Directions:
Each entry needs to appear again, retyped exactly as it is below.

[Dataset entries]

-*-

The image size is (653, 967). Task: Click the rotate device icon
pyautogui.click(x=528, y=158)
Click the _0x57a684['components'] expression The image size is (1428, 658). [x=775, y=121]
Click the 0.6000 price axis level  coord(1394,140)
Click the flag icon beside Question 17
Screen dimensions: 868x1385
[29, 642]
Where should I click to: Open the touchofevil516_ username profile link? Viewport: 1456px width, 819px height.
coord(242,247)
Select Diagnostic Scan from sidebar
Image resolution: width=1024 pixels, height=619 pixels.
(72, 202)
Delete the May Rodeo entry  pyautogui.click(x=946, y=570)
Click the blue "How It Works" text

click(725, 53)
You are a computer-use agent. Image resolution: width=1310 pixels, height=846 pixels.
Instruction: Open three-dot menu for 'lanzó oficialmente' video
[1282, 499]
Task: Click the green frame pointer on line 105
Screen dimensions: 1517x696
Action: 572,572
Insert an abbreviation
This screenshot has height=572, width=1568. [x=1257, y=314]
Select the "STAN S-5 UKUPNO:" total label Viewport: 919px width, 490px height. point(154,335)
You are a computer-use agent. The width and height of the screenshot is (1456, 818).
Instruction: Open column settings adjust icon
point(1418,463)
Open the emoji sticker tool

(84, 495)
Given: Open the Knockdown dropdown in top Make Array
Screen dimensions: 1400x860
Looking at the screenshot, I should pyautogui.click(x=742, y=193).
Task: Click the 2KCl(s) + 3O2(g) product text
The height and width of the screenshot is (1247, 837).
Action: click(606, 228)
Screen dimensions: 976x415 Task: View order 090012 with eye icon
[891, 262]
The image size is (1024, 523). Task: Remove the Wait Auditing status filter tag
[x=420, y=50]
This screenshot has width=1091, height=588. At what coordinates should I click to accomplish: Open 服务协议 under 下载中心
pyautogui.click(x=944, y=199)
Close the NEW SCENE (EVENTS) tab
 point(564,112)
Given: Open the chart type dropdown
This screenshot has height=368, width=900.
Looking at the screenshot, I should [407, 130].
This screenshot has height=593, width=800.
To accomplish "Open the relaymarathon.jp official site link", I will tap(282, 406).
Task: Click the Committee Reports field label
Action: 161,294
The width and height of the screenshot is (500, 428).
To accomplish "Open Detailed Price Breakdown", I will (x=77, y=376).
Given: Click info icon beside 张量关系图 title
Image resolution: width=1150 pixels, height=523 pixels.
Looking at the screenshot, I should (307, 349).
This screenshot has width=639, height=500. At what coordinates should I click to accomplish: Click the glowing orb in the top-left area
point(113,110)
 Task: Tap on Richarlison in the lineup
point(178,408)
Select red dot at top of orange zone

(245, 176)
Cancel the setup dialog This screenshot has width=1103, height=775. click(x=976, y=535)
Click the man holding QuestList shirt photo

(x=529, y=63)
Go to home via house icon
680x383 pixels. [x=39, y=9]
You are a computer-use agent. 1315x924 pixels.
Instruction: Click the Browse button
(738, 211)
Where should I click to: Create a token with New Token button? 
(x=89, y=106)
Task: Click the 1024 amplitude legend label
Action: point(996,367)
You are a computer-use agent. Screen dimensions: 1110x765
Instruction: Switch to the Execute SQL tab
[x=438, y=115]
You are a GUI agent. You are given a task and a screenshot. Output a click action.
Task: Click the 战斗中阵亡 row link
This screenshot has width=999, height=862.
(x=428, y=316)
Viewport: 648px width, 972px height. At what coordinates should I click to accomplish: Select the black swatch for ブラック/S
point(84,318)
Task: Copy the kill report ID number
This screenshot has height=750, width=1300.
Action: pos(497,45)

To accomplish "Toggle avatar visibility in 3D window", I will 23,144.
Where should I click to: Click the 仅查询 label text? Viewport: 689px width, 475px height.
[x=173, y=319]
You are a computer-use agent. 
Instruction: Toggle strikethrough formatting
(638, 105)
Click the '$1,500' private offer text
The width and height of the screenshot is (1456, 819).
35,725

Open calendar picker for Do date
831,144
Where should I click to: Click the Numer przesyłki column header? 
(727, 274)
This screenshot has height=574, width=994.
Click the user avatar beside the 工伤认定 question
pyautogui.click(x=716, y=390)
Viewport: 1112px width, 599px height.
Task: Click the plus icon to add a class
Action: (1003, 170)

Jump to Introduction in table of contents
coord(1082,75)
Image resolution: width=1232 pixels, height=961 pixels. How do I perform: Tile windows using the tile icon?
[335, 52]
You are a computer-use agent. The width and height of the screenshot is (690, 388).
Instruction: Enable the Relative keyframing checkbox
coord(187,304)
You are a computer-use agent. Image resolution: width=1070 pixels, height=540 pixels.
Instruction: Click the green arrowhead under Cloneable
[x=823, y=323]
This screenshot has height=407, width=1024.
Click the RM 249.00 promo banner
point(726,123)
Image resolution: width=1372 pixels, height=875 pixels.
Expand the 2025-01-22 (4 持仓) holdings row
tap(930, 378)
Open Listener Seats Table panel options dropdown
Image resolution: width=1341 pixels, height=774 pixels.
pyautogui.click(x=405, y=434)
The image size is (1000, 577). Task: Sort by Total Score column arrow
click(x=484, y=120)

-*-

Result of this exercise:
The image size is (653, 967). Task: Click the rotate device icon
pyautogui.click(x=528, y=158)
Click the _0x57a684['components'] expression The image size is (1428, 658). [x=775, y=121]
Click the 0.6000 price axis level  coord(1394,140)
Click the flag icon beside Question 17
Screen dimensions: 868x1385
[29, 642]
Where should I click to: Open the touchofevil516_ username profile link? Viewport: 1456px width, 819px height.
coord(242,247)
Select Diagnostic Scan from sidebar
Image resolution: width=1024 pixels, height=619 pixels.
(72, 202)
Delete the May Rodeo entry  pyautogui.click(x=946, y=570)
Click the blue "How It Works" text

click(725, 53)
You are a computer-use agent. Image resolution: width=1310 pixels, height=846 pixels.
Instruction: Open three-dot menu for 'lanzó oficialmente' video
[1282, 499]
Task: Click the green frame pointer on line 105
Screen dimensions: 1517x696
Action: 572,572
Insert an abbreviation
This screenshot has height=572, width=1568. [x=1257, y=314]
Select the "STAN S-5 UKUPNO:" total label Viewport: 919px width, 490px height. point(154,335)
You are a computer-use agent. The width and height of the screenshot is (1456, 818).
Instruction: Open column settings adjust icon
point(1418,463)
Open the emoji sticker tool

(84, 495)
Given: Open the Knockdown dropdown in top Make Array
Screen dimensions: 1400x860
Looking at the screenshot, I should pyautogui.click(x=742, y=193).
Task: Click the 2KCl(s) + 3O2(g) product text
The height and width of the screenshot is (1247, 837).
Action: click(606, 228)
Screen dimensions: 976x415 Task: View order 090012 with eye icon
[891, 262]
The image size is (1024, 523). Task: Remove the Wait Auditing status filter tag
[x=420, y=50]
This screenshot has width=1091, height=588. At what coordinates should I click to accomplish: Open 服务协议 under 下载中心
pyautogui.click(x=944, y=199)
Close the NEW SCENE (EVENTS) tab
 point(564,112)
Given: Open the chart type dropdown
This screenshot has height=368, width=900.
Looking at the screenshot, I should [407, 130].
This screenshot has height=593, width=800.
To accomplish "Open the relaymarathon.jp official site link", I will tap(282, 406).
Task: Click the Committee Reports field label
Action: 161,294
The width and height of the screenshot is (500, 428).
To accomplish "Open Detailed Price Breakdown", I will (x=77, y=376).
Given: Click info icon beside 张量关系图 title
Image resolution: width=1150 pixels, height=523 pixels.
Looking at the screenshot, I should (307, 349).
This screenshot has width=639, height=500. At what coordinates should I click to accomplish: Click the glowing orb in the top-left area
point(113,110)
 Task: Tap on Richarlison in the lineup
point(178,408)
Select red dot at top of orange zone

(245, 176)
Cancel the setup dialog This screenshot has width=1103, height=775. click(x=976, y=535)
Click the man holding QuestList shirt photo

(x=529, y=63)
Go to home via house icon
680x383 pixels. [x=39, y=9]
You are a computer-use agent. 1315x924 pixels.
Instruction: Click the Browse button
(738, 211)
Where should I click to: Create a token with New Token button? 
(x=89, y=106)
Task: Click the 1024 amplitude legend label
Action: point(996,367)
You are a computer-use agent. Screen dimensions: 1110x765
Instruction: Switch to the Execute SQL tab
[x=438, y=115]
You are a GUI agent. You are given a task and a screenshot. Output a click action.
Task: Click the 战斗中阵亡 row link
This screenshot has width=999, height=862.
(x=428, y=316)
Viewport: 648px width, 972px height. At what coordinates should I click to accomplish: Select the black swatch for ブラック/S
point(84,318)
Task: Copy the kill report ID number
This screenshot has height=750, width=1300.
Action: pos(497,45)

To accomplish "Toggle avatar visibility in 3D window", I will 23,144.
Where should I click to: Click the 仅查询 label text? Viewport: 689px width, 475px height.
[x=173, y=319]
You are a computer-use agent. 
Instruction: Toggle strikethrough formatting
(638, 105)
Click the '$1,500' private offer text
The width and height of the screenshot is (1456, 819).
35,725

Open calendar picker for Do date
831,144
Where should I click to: Click the Numer przesyłki column header? 
(727, 274)
This screenshot has height=574, width=994.
Click the user avatar beside the 工伤认定 question
pyautogui.click(x=716, y=390)
Viewport: 1112px width, 599px height.
Task: Click the plus icon to add a class
Action: (1003, 170)

Jump to Introduction in table of contents
coord(1082,75)
Image resolution: width=1232 pixels, height=961 pixels. How do I perform: Tile windows using the tile icon?
[335, 52]
You are a computer-use agent. The width and height of the screenshot is (690, 388).
Instruction: Enable the Relative keyframing checkbox
coord(187,304)
You are a computer-use agent. Image resolution: width=1070 pixels, height=540 pixels.
Instruction: Click the green arrowhead under Cloneable
[x=823, y=323]
This screenshot has height=407, width=1024.
Click the RM 249.00 promo banner
point(726,123)
Image resolution: width=1372 pixels, height=875 pixels.
Expand the 2025-01-22 (4 持仓) holdings row
tap(930, 378)
Open Listener Seats Table panel options dropdown
Image resolution: width=1341 pixels, height=774 pixels.
pyautogui.click(x=405, y=434)
The image size is (1000, 577). Task: Sort by Total Score column arrow
click(x=484, y=120)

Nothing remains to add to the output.